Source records
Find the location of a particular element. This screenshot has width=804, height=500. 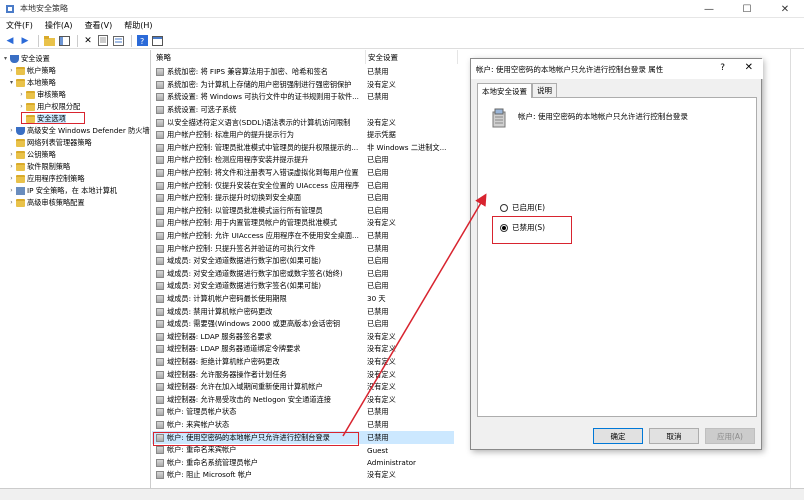

radio-enabled: 已启用(E) is located at coordinates (522, 208).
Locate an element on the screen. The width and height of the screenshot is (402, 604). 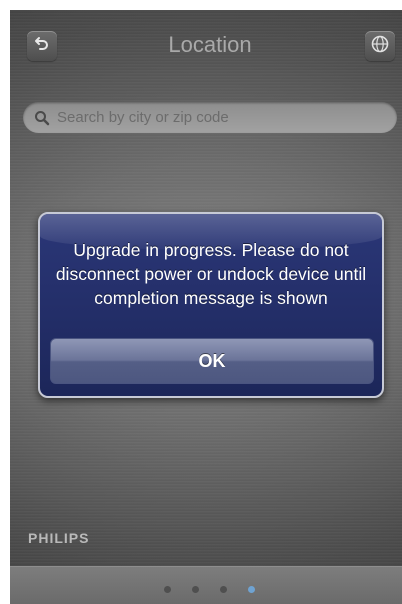
globe-button is located at coordinates (380, 46).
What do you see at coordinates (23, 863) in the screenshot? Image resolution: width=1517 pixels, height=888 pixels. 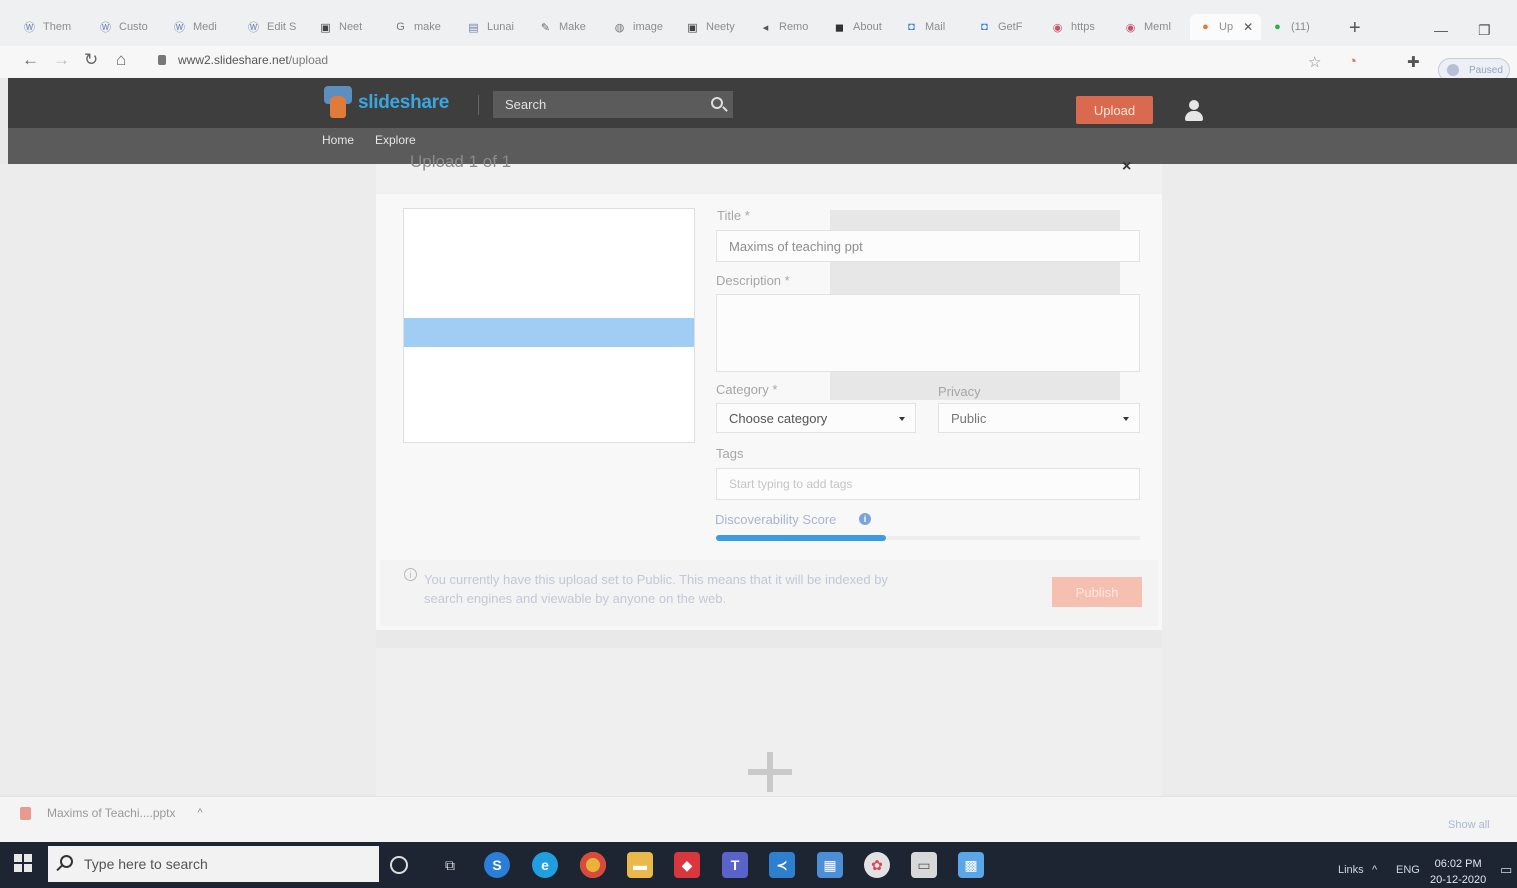 I see `windows-start-icon` at bounding box center [23, 863].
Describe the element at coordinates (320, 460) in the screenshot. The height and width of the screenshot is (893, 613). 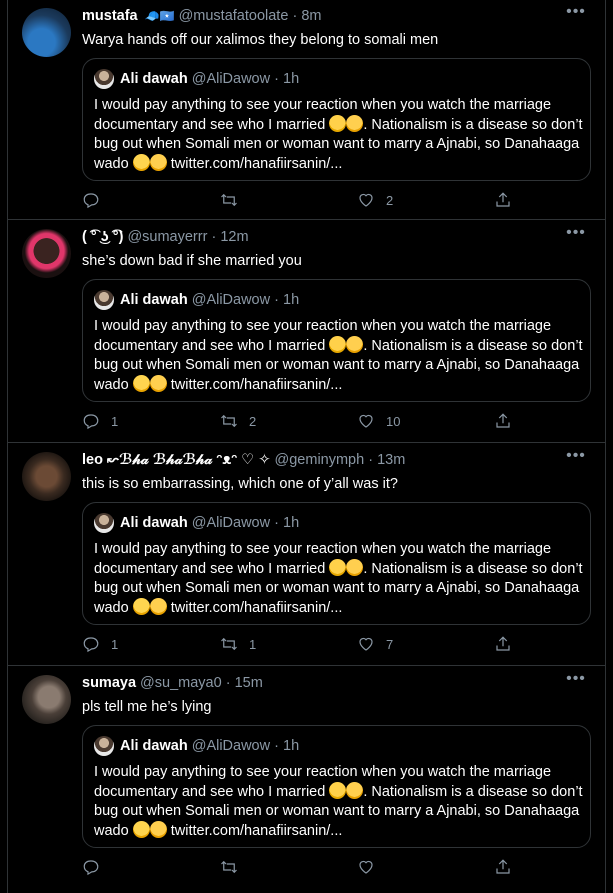
I see `handle: @geminymph` at that location.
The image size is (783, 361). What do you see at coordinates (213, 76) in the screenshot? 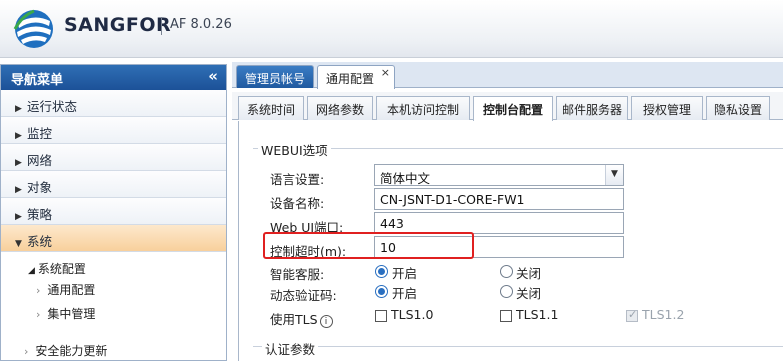
I see `collapse-sidebar-icon: «` at bounding box center [213, 76].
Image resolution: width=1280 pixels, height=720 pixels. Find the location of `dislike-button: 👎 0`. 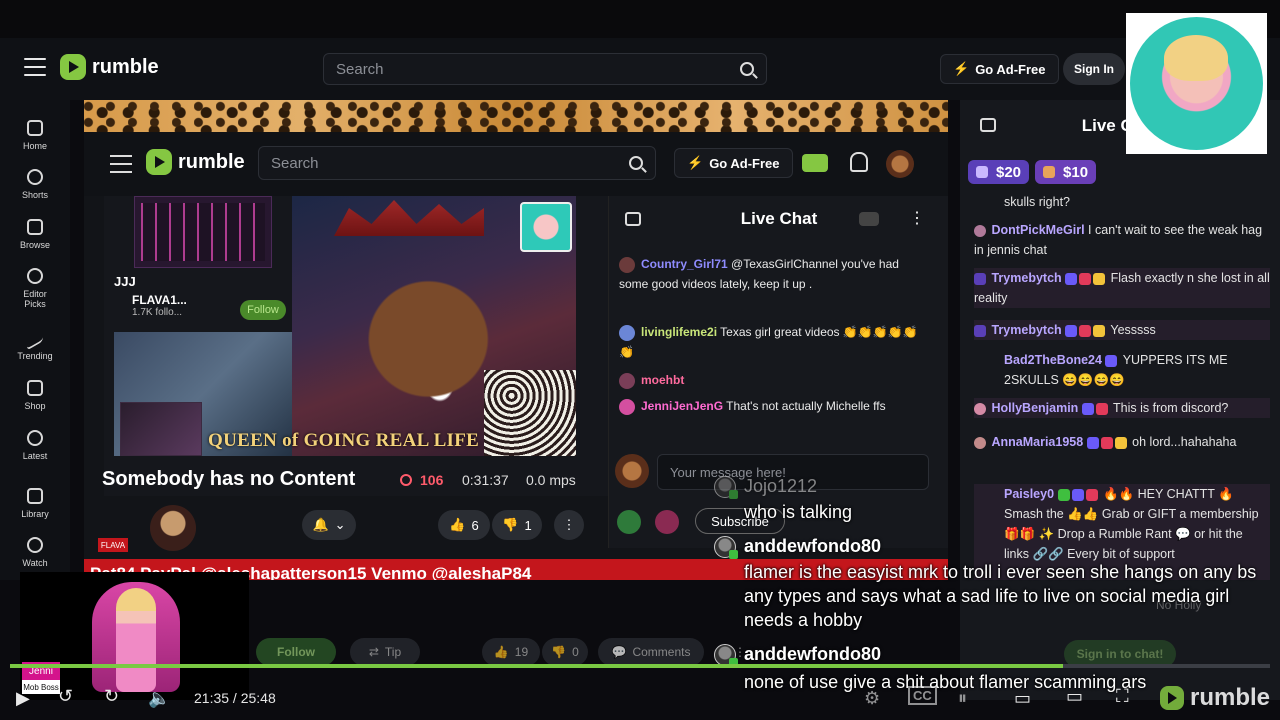

dislike-button: 👎 0 is located at coordinates (565, 652).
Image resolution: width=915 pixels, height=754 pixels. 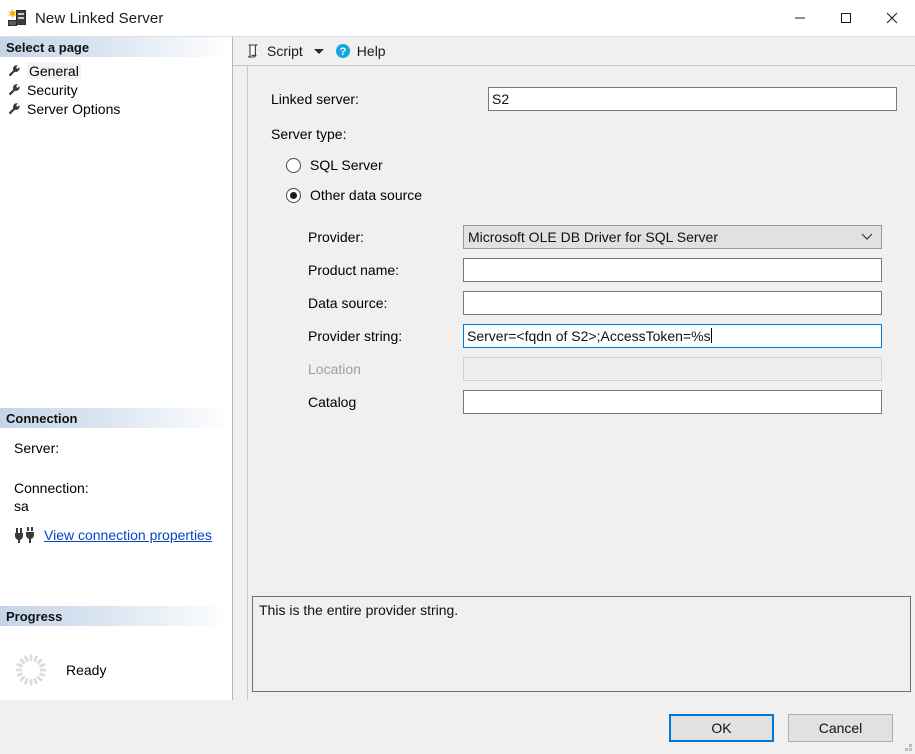 I want to click on location-row: Location, so click(x=582, y=368).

## WHAT YOU HAVE TO DO
Copy verbatim the lines that begin with the one containing "Image resolution: width=1280" and end with the one containing "dislike-button: 👎 0 is", including both of those lines. Leave the pictures out of your answer.

## SOLUTION FOR THIS EXERCISE
Image resolution: width=1280 pixels, height=720 pixels. Find the location of `dislike-button: 👎 0`. 

dislike-button: 👎 0 is located at coordinates (565, 652).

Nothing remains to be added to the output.